A maioria dos seguidores de Corbyn no Partido Trabalhista não era socialista comprometida: por um lado, havia ex-membros cansados ​​de serem excluídos da tomada de decisões e de serem tratados como bucha de canhão eleitoral; por outro, novos membros radicalizados pela austeridade, que buscavam uma liderança à esquerda. A princípio, as bases mostraram pouca coerência ideológica. Nas mesmas eleições que proclamaram Corbyn, foi Tom Watson, pertencente ao setor à direita do grupo, que obteve o cargo de vice-líder. Isso significou um impulso para a ala do partido que já estava muito super-representada no Parlamento e na liderança nacional e que se preparava para uma luta destinada a substituir Corbyn. Watson teria um papel decisivo em sequências políticas futuras, quando os deputados – incluindo políticos nomeados para o gabinete-sombra de Corbyn – tentaram persistentemente enfraquecer seu líder. Essa inconsistência relativa da base implicava que o bombardeio inicial contra Corbyn por parte da ala direita do partido e dos meios de comunicação foi recebido como um choque. Sem dúvida, os ataques foram chocantes. Nunca antes o líder da oposição, uma figura importante do ponto de vista constitucional, foi submetido a calúnia tão brutais e enlouquecidas. Várias acusações apresentaram Corbyn como apologista do Hamas, antissemita, “socialista machista” (brocialist), incompetente, defensor do terrorismo republicano irlandês, comunista e espião pago dos checos. Em resumo, um antibritânico excêntrico, que era procurado por sinais de traição em cada tique ou gesto. Foi analisado até o ângulo com que ele se curvava ao cenotáfio durante um ato de comemoração àqueles que caíam na Primeira Guerra Mundial. Nos dois primeiros anos de liderança de Corbyn, isso foi dolorosamente desanimador para a maioria dos membros do partido. Em última análise, foram ataques prematuros e mal executados, que polarizaram os membros contra a ala parlamentar do partido e os empurraram para a esquerda. Porém, eles também causaram uma divisão tática no corbynismo. Os mais militantes cobravam cada vez mais a “exclusão” dos deputados desleais ou mesmo de suas reeleições obrigatórias (antes de cada eleição).[2] Entretanto, Corbyn e John McDonnell – membro do gabinete-sombra – se pronunciaram contra isso, com a ideia de marginalizar os deputados mais beligerantes e assimilar os restantes visando harmonizar a liderança da ala esquerda.
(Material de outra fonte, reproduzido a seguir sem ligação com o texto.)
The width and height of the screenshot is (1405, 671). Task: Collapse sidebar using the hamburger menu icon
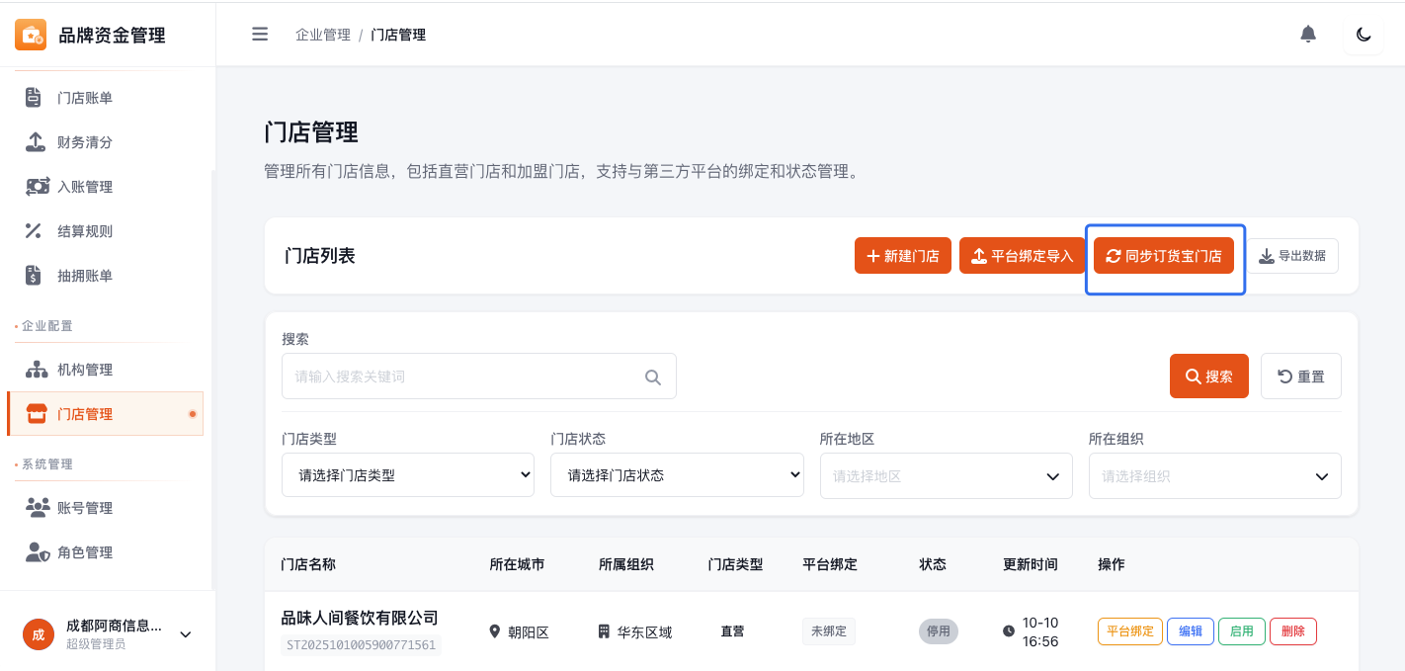[260, 35]
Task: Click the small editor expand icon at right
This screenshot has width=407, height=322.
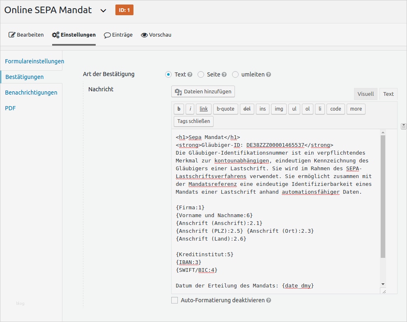Action: tap(404, 126)
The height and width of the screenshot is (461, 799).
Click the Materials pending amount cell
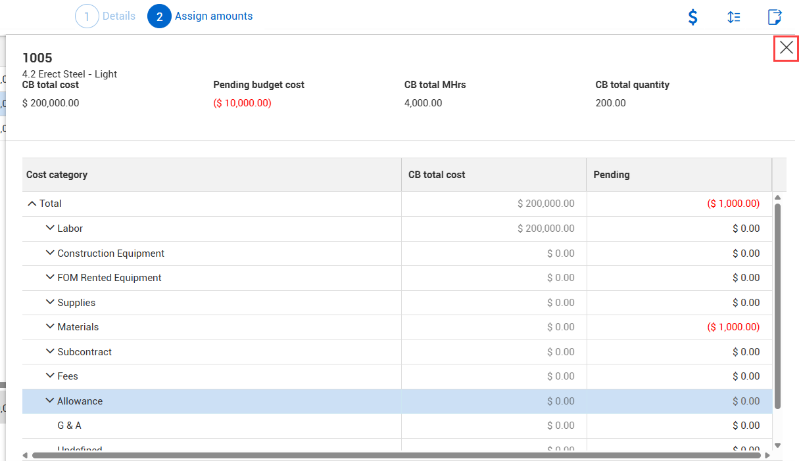[x=678, y=327]
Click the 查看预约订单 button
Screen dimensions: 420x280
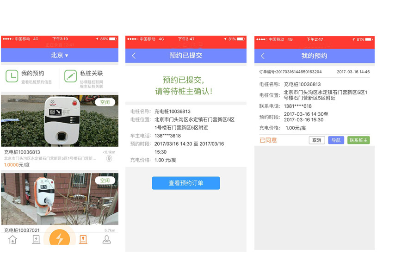[185, 183]
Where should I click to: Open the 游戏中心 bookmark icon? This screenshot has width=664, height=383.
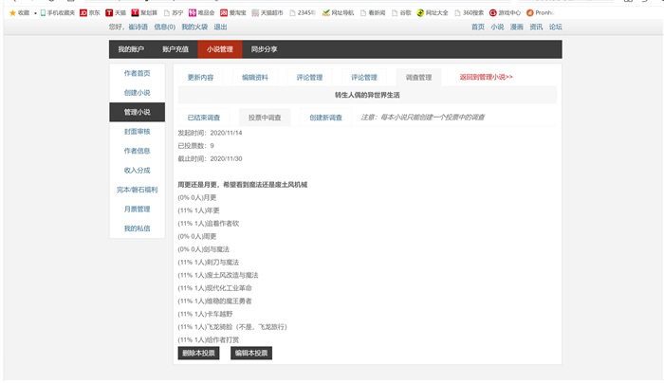(x=492, y=12)
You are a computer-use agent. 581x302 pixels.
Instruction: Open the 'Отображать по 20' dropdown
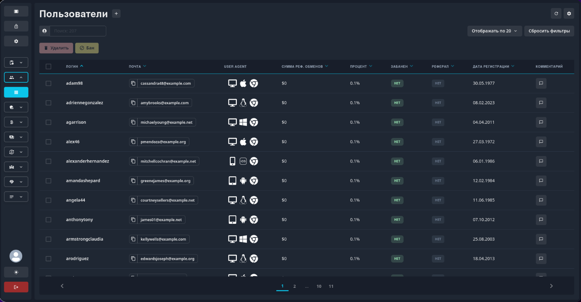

IV. Inicialmente, as novas fileiras recrutadas por Corbyn eram, em grande parte, compostas por ativistas jovens e inexperientes: trabalhadores precarizados e estudantes de grandes metrópoles e cidades universitárias. No entanto, a vitória de Corbyn como líder do partido também atraiu ex-membros trabalhistas, muitos dos quais eram veteranos da esquerda radical. Entre esses dois estratos, havia importantes divisões culturais, que adotaram sua expressão mais aguerrida na luta pela condução do coletivo Momentum.

O coletivo foi lançado em outubro de 2015 por Jon Lansman, diretor da campanha eleitoral de Corbyn. Usando um banco de dados de filiados que manifestaram seu apoio, foi proposto o desenvolvimento de uma organização que promoveria a liderança de Corbyn. Contudo, desde o início havia diferentes visões estratégicas sobre como proceder. Uma forte tendência esquerdista considerou que a tarefa do Momentum era treinar ativistas de esquerda para uma luta entre facções, manter a pressão sobre Corbyn e combater as inevitáveis ​​pressões de direita exercidas pelo Parlamento e pela mídia. Em grande medida, esse era o olhar do antigo Partido Trabalhista marcado pelas derrotas dos anos 1980, bem como dos membros da Aliança pela Liberdade dos Trabalhadores (Alliance for Workers’ Liberty), um grupo trotskista que tinha conseguido se posicionar no órgão diretivo do Momentum. Para a jovem esquerda movimentista, por outro lado, o Momentum devia promover e apoiar movimentos sociais; ele deve usar os princípios de organização horizontal do Occupy para resistir à inércia burocrática do sistema partidário. Por sua parte, Lansman e seus aliados preferiram que o Momentum se concentrasse em apoiar a liderança de Corbyn contra seus inimigos internos, vencer as eleições dentro do partido e expandir o apoio à convenção trabalhista.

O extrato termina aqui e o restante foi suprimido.